Quote Originally Posted by NigelWalmsley View Post
Sure. There are lots of other classes that implicitly tell other people at the table "you're not going to get to do the things you want". The Fighter is, as you well know, the poster boy for the issue, so let's not do the "OMG so bias y u h8 Fighters" routine this time.



Who cares if there's a whole slew of classes that can't contribute? It's not like there's some fundamental moral obligation to allow people to write "Monk" or "Rogue" on their character sheet. For a story to include anything, it has to exclude some things. That doesn't mean that those things are bad, or that other stories can't include those things, or that people who like those things are evil. But genres impose constraints. And a high-magic setting requires that you have abilities that are appropriate to that idiom, just as a Noir, or Western, or a Superhero story requires that you have abilities that are appropriate to those idioms.



The problem is that there are some characters that aren't magic. In a fantasy setting, magic is just a part of the world. It doesn't make any more sense to talk about a "non-magic" character in a high magic setting than it does to talk about a character who doesn't use gravity or the weak nuclear force in the real world. Which, of course, explains why some people want low-magic settings. Some people would like to play Conan or Aragorn, and for that to be a reasonable character, you have to cap the amount of magic people are allowed to have.

The easy fix is to just do what the rest of the genre does and give everyone in high-magic settings some kind of magic. There's no reason that there have to be some characters who get powers that let them solve high-magic challenges and other characters who don't. Look at any high-magic series, be it Malazan, or A Practical Guide to Evil, or The Stormlight Archive. You see the same pattern: everybody gets magic. It doesn't matter if you're a dedicated mage (like the Warlock or Quick Ben), or a warrior (like Kaladin or Anomander Rake), or even a nominal non-combatant (like Shallan or the Dread Empress). If you're supposed to be a major player, you get powers that let you solve the problems you're faced with.

Now, this doesn't mean that everyone does the same stuff. The ways that Elsecallers, Windrunners, and Stonewards solve problems are all different. To say nothing of Awakeners or Mistborn, which exist within the same (meta-)setting but have entirely separate magic systems. You don't even have to call it all "magic" if you don't want to. A Practical Guide to Evil says that when Cat uses her powers to travel to another dimension, she is using "Winter" or "Night", but that Masego does it by "Magic", and Indrani just uses "Name power". But they're all doing something that is, within the paradigm D&D currently uses, definitely magic.
It's somewhat funny to mention Malazan Book of the Fallen here since a lot of the series focuses on the ways non-magical fighters (the Malazan marines, especially the Bridgeburners) have developed ways to deal with magical opponents.

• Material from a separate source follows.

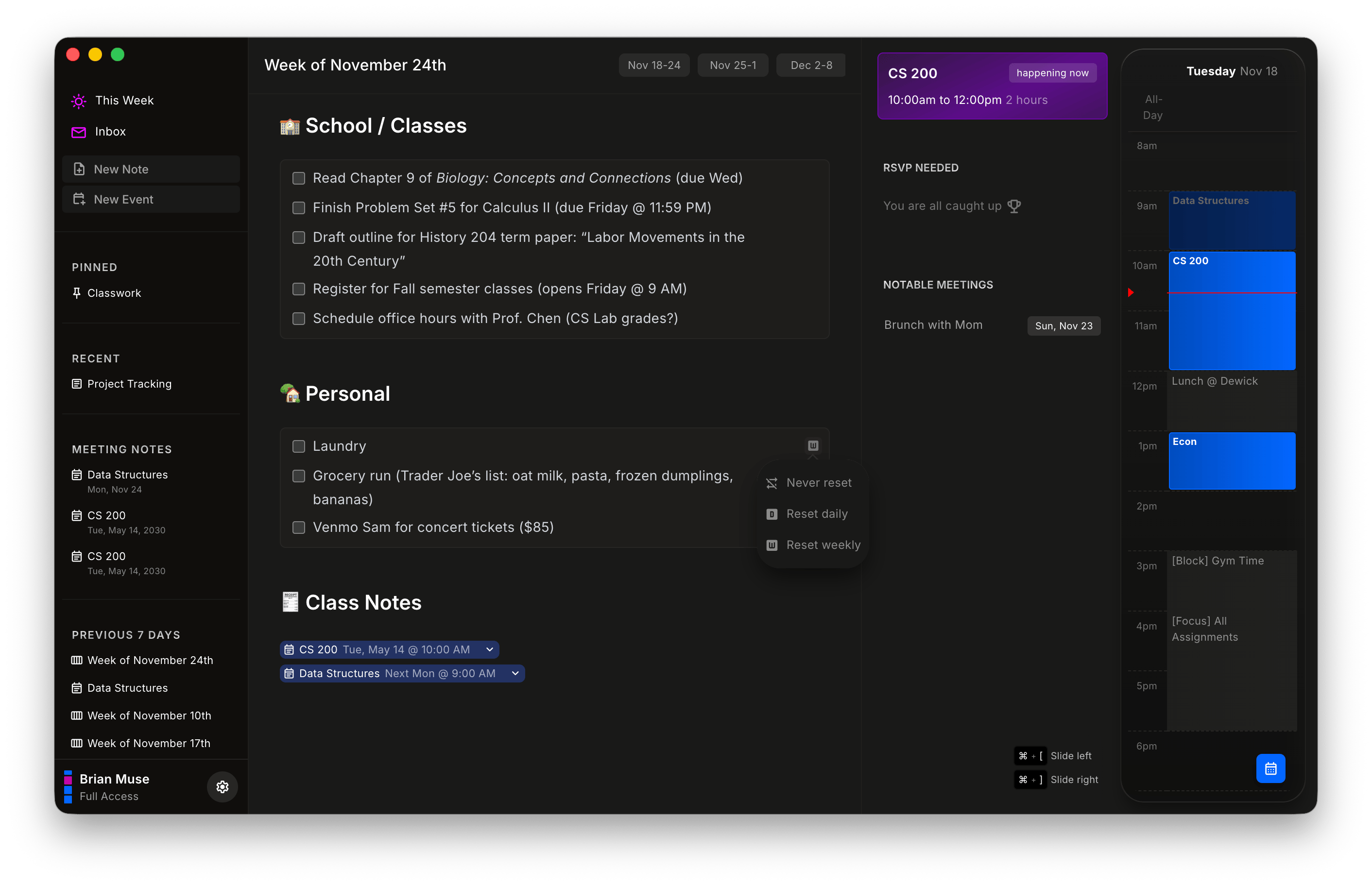Check the Venmo Sam concert tickets box
This screenshot has height=886, width=1372.
(299, 527)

But if I understand your argument correctly then you're saying in a high-magic setting, everyone should play someone with magic. Which begs the question, since 3.x's concept is high magic, why are there non-magical classes in the first place? That question will lead right back to the "guy at the gym" problem that has been discussed a million times without any conclusion.


Personally, I don't care so much whether a setting is high or low magic. What bothers me about D&D 3.x in particular, however, is how it makes magic items feel like they get mass-produced. You shop for items, and can have any number of items with any abillity you choose. It's like going into walmart and picking out a new shirt. Plot-relevant magic items should be unique; they should have a name and history (even if those are emergent properties of the story, like the Hobbit's Sting); they should be more than a tool you just discard or sell once you find a better version. I think that is the kind of mystery and special-ness that many people craving low magic settings are actually looking for.